Building open data systems to benefit road networks
The proliferation of connected vehicles and sensors embedded into road infrastructure offer manifold possibilities to collect and analyze data to improve road safety, direct maintenance efforts and guide equitable mobility programs.
Creating of open data systems, where the gathered information can be safely and affordably stored, analyzed and shared, could help better transportation networks on city or even national levels. Incentivizing automakers to provide their data for the public good is only one of many challenges that must be mastered before these open data networks become a reality, however. In addition to data privacy and protection issues, the technical infrastructure, from data storage to cloud-based networking systems, must also be approved and funded.

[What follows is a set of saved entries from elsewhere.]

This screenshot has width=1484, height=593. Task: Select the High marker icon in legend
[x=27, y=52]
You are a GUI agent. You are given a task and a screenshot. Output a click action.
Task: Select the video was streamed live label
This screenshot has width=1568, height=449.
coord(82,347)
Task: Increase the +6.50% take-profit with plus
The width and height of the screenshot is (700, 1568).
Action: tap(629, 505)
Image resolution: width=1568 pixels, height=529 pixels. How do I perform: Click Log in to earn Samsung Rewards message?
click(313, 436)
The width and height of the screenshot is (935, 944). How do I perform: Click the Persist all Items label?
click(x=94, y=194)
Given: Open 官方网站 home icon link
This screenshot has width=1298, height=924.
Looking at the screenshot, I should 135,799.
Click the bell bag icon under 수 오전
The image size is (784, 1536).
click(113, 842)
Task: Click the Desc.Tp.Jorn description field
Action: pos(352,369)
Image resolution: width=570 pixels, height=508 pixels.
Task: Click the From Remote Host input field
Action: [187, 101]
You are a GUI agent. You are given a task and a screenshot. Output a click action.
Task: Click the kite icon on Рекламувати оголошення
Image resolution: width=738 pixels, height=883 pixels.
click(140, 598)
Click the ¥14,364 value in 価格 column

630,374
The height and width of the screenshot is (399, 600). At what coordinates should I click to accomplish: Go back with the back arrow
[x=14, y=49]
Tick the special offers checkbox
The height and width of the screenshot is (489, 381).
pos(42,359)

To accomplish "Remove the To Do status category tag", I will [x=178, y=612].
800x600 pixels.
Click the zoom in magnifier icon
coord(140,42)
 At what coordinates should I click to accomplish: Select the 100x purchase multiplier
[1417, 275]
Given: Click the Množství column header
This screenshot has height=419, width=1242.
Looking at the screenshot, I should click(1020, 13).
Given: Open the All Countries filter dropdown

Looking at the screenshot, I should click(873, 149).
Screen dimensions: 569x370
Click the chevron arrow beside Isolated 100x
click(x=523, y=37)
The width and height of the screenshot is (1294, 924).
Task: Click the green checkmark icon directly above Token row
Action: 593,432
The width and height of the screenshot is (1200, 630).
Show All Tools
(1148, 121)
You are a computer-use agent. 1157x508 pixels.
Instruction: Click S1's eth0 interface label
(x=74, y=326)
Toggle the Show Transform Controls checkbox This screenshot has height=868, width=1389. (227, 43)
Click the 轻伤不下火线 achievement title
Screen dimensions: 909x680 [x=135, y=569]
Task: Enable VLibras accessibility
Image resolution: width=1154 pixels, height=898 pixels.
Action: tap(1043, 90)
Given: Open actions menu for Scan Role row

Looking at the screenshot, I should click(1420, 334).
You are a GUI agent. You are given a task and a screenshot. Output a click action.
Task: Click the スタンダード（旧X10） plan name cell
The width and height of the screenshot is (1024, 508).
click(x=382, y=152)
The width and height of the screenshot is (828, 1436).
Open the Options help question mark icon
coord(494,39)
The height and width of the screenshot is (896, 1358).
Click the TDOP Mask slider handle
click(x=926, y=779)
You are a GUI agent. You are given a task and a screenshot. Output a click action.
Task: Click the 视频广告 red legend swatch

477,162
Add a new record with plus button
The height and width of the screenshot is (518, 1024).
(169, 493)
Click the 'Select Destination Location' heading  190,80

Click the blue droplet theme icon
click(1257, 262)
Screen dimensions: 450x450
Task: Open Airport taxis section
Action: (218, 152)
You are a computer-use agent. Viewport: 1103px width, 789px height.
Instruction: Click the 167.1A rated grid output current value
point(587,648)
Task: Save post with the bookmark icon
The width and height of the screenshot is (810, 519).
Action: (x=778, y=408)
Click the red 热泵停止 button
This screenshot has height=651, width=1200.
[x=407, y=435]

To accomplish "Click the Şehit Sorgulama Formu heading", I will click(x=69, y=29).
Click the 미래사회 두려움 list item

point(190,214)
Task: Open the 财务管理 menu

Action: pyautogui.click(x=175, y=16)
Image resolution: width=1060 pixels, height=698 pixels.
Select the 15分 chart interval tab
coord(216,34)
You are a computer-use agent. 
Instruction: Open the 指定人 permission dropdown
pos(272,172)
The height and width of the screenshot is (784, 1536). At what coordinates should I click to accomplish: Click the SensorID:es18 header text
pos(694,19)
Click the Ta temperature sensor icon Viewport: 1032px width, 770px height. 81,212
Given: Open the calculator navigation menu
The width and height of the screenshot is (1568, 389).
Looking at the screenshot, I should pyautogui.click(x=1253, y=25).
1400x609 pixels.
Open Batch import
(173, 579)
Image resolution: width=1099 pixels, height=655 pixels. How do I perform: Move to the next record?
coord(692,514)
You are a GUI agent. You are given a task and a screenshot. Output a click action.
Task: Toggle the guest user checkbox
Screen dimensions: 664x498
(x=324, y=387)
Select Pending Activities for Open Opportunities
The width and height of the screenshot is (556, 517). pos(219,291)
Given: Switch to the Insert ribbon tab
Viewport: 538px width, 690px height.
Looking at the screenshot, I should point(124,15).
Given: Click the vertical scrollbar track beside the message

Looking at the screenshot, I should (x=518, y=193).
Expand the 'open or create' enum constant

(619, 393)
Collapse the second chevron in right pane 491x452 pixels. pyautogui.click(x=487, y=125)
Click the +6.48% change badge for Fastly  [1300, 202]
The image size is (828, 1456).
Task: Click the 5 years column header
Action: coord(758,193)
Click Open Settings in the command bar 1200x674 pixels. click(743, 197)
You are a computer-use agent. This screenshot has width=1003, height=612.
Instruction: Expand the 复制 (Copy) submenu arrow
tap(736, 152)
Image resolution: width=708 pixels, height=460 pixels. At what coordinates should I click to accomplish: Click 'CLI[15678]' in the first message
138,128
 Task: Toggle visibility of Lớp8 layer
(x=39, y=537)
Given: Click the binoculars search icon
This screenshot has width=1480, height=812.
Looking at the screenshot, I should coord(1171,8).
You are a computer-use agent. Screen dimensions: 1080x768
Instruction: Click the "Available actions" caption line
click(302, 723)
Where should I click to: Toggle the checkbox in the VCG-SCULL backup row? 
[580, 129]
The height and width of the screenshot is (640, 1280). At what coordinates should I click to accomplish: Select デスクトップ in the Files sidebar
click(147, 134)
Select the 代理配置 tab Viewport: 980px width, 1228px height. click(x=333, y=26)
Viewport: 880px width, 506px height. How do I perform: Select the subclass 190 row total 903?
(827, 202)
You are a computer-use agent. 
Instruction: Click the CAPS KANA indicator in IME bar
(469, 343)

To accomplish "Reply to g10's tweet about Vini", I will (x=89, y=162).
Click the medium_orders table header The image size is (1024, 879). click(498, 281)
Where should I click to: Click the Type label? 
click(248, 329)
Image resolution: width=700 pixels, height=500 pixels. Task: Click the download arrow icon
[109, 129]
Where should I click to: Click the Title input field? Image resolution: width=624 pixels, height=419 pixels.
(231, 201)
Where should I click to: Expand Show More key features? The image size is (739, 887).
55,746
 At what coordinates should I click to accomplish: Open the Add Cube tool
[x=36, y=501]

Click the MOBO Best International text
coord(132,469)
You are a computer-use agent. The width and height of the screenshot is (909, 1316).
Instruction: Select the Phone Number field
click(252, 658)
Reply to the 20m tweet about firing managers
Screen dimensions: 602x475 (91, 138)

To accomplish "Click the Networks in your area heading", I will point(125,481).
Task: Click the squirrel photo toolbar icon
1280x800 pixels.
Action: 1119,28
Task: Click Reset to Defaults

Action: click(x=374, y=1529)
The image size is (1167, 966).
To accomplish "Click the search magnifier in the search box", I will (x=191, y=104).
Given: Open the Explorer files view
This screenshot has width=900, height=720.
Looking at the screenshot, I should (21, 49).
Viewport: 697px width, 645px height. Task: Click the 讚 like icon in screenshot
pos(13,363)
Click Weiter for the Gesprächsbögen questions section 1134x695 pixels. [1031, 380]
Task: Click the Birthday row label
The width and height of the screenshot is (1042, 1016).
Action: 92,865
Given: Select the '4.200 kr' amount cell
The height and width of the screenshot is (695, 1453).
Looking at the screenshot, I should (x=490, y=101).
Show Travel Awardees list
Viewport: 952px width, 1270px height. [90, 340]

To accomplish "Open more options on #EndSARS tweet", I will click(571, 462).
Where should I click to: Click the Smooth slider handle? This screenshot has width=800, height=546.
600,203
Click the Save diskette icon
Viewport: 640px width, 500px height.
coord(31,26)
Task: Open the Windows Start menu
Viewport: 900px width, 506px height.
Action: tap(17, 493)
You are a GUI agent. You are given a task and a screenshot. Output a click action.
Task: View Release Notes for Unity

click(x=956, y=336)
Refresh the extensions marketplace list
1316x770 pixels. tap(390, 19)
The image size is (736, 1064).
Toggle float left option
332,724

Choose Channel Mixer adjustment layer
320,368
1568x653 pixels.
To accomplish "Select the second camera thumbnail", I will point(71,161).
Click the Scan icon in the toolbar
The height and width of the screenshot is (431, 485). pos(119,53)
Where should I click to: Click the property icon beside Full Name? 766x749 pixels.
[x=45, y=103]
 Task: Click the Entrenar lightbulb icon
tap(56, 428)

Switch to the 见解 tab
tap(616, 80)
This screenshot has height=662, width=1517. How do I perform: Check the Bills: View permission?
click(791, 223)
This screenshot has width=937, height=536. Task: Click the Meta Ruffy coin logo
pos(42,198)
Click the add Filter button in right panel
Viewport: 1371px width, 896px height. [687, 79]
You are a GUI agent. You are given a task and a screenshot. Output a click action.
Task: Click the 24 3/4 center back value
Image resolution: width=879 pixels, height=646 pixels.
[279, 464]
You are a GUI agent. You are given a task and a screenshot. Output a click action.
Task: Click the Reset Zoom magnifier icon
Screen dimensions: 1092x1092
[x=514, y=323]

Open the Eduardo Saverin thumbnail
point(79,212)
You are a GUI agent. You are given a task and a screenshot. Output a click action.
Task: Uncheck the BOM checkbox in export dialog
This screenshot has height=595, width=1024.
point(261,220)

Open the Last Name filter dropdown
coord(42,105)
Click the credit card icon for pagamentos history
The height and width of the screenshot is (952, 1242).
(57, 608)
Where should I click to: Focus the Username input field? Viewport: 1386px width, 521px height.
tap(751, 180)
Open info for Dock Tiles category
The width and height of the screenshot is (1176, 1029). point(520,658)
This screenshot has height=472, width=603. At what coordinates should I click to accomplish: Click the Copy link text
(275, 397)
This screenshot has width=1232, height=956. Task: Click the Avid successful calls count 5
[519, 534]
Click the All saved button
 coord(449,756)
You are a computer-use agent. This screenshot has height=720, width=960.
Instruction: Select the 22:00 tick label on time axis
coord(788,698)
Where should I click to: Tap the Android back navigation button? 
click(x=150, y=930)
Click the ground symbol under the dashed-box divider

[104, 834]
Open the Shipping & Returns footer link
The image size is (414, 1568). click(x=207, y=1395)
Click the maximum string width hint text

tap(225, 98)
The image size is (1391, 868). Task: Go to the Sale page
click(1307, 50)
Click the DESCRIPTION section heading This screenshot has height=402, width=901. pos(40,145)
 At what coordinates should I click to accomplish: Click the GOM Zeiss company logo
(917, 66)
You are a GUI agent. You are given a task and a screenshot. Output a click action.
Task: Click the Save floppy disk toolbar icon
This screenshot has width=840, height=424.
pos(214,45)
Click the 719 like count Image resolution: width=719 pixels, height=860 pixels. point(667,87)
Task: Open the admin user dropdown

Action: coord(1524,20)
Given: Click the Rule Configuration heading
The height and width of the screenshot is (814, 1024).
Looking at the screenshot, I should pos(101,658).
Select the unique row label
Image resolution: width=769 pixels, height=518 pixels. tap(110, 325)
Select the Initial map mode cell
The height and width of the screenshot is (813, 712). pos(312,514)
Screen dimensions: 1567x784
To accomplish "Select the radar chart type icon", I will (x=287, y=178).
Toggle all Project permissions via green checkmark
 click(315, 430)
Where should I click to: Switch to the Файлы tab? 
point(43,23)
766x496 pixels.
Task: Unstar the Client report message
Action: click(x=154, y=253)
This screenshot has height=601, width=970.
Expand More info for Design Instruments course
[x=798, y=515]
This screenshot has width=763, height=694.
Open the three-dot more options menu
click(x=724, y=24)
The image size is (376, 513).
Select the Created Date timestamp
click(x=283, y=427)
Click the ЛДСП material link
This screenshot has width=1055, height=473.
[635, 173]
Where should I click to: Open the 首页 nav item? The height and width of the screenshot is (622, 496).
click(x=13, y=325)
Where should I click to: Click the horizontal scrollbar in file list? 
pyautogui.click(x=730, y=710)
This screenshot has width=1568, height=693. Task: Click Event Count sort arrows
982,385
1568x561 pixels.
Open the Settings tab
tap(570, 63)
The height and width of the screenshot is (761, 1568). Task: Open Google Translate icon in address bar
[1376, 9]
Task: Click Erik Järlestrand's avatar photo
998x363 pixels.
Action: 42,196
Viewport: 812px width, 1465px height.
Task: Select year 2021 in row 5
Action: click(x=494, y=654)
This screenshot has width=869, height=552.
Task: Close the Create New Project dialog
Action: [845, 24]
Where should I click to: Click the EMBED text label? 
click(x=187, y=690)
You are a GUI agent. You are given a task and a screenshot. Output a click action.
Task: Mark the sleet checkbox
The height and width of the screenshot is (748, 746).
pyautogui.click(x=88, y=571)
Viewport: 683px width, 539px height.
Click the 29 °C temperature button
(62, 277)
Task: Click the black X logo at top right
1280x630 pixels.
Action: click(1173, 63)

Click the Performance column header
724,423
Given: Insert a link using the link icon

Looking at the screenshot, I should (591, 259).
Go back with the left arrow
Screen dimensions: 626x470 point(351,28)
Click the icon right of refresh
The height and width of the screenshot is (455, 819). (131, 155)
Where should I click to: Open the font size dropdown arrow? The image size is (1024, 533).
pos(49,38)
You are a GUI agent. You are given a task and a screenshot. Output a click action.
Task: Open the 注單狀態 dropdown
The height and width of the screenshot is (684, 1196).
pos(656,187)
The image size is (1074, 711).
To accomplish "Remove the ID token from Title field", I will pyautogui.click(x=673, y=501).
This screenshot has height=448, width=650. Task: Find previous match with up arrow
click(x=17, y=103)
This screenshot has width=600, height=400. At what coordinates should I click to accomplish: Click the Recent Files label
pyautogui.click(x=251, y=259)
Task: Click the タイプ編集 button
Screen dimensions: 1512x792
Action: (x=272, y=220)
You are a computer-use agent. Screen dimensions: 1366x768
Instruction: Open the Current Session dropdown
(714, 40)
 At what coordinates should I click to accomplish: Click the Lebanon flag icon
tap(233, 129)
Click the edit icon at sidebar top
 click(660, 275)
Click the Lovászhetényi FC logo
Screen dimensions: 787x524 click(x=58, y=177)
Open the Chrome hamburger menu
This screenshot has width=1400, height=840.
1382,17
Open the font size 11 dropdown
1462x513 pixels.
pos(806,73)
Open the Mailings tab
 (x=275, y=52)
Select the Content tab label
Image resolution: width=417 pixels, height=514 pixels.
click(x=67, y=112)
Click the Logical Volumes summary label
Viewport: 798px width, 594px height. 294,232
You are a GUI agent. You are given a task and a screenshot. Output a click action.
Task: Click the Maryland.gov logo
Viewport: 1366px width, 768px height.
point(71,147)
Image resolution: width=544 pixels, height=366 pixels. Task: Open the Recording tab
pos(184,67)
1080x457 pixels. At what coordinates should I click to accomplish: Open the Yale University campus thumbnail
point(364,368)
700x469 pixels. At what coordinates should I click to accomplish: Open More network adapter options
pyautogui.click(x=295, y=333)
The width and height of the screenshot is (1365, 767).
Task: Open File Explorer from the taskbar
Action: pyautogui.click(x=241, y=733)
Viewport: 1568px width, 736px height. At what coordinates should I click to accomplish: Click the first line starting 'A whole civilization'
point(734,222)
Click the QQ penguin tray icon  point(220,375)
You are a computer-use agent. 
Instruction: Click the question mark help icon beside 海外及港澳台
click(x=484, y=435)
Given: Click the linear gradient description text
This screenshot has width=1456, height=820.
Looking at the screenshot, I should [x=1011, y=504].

“In the near term there are some technical challenges, and the biggest one, broadly, is the fact that everything is formatted differently,” said Brian Rhodes, research and analysis manager for connected car and vehicle experience at IHS Markit. “Automakers are even struggling today with multiple generations of telematics units, not to mention competitive platforms and those of suppliers weren’t developed together in any way. This is a fundamental issue.”
A second issue involves how to aggregate the data collected from sensors, which first requires determining how many aspects of the vehicle’s data lifecycle organizations are looking to collect. “Do you have a backend infrastructure to be able to map all of that? It’s one thing to have a sensor on the car that can do something, and it’s another thing to be extracting that data from it and storing it and mining it,” Rhodes said. “These are very expensive propositions, and they require significant use cases before automakers are going to want to put the money down.”
That need for investment points to a third hurdle: open data networks need a lot of data to provide sufficient insights, which means some automakers are going to have to step up to get the ball rolling. “It’s difficult, to be honest, to incentivize being first from an OEM perspective when it requires five more OEMs to follow, and then for those vehicles to sort of be on the road for a little while,” Rhodes said. “But I do still think one of the benefits we have here is that it would be a safety investment.”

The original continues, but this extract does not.